[Collected data entries]
----------------

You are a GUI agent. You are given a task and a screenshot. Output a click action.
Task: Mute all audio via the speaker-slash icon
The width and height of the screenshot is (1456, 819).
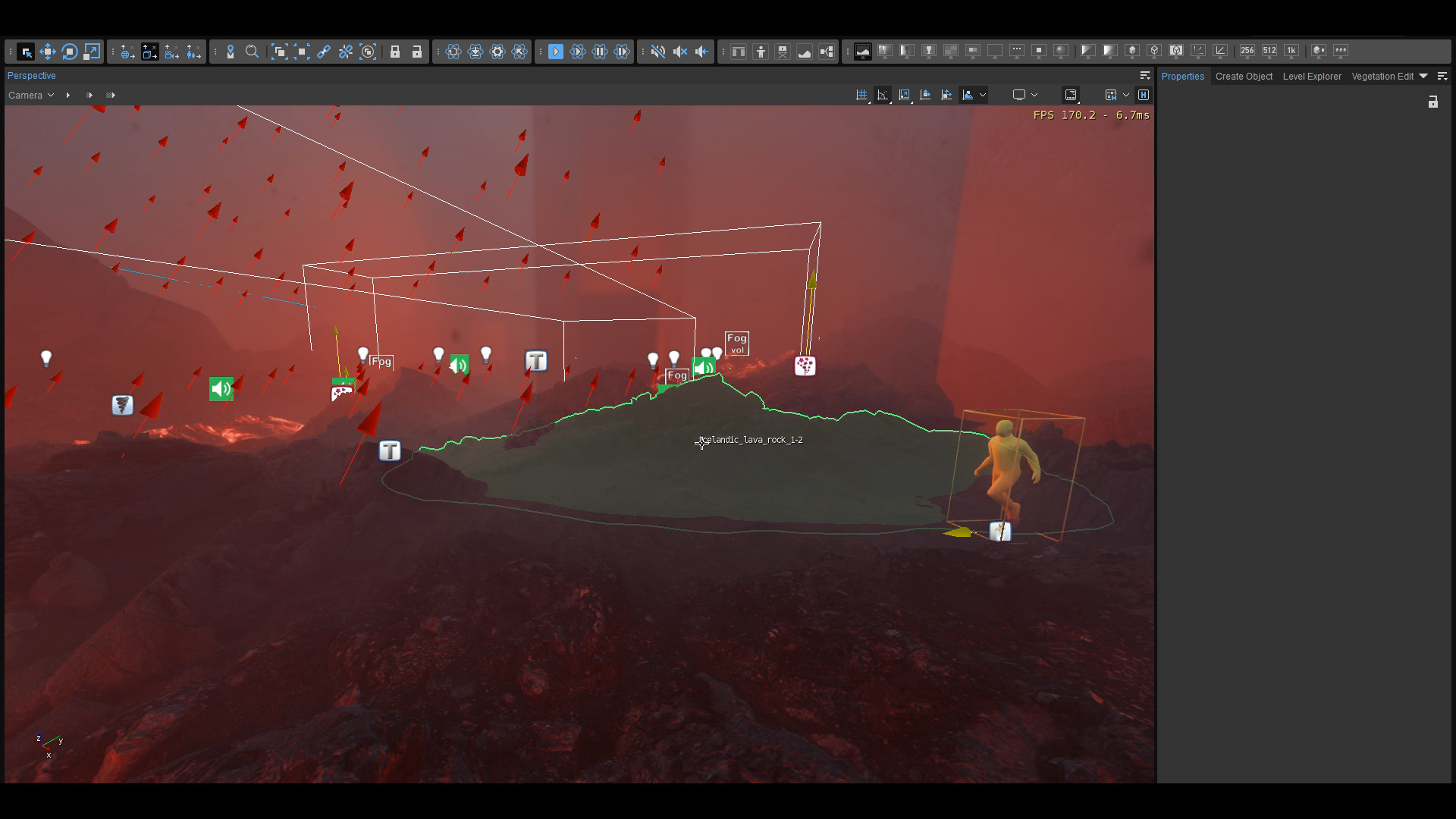pos(658,51)
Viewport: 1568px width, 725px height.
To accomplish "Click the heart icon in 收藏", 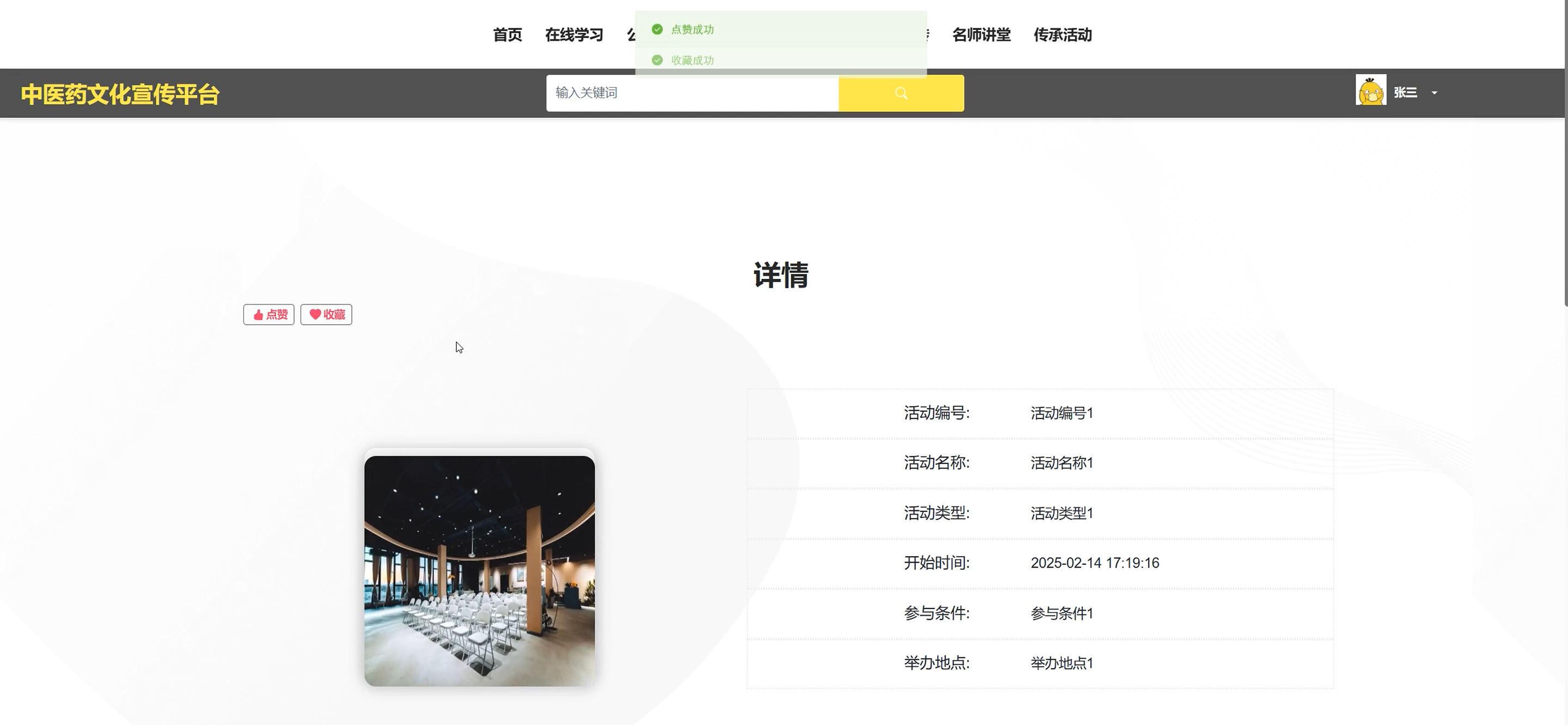I will click(315, 314).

----------------

Task item: The response should hold only an exact retyping of the lines from the beginning of the data through the line containing "Viewport: 1568px width, 725px height.", both ends kept, pictures omitted.

Result of this exercise:
You are a GUI agent. You are given a task and a screenshot. Output a click action.
Task: Mute all audio via the speaker-slash icon
The width and height of the screenshot is (1456, 819).
pos(658,51)
Viewport: 1568px width, 725px height.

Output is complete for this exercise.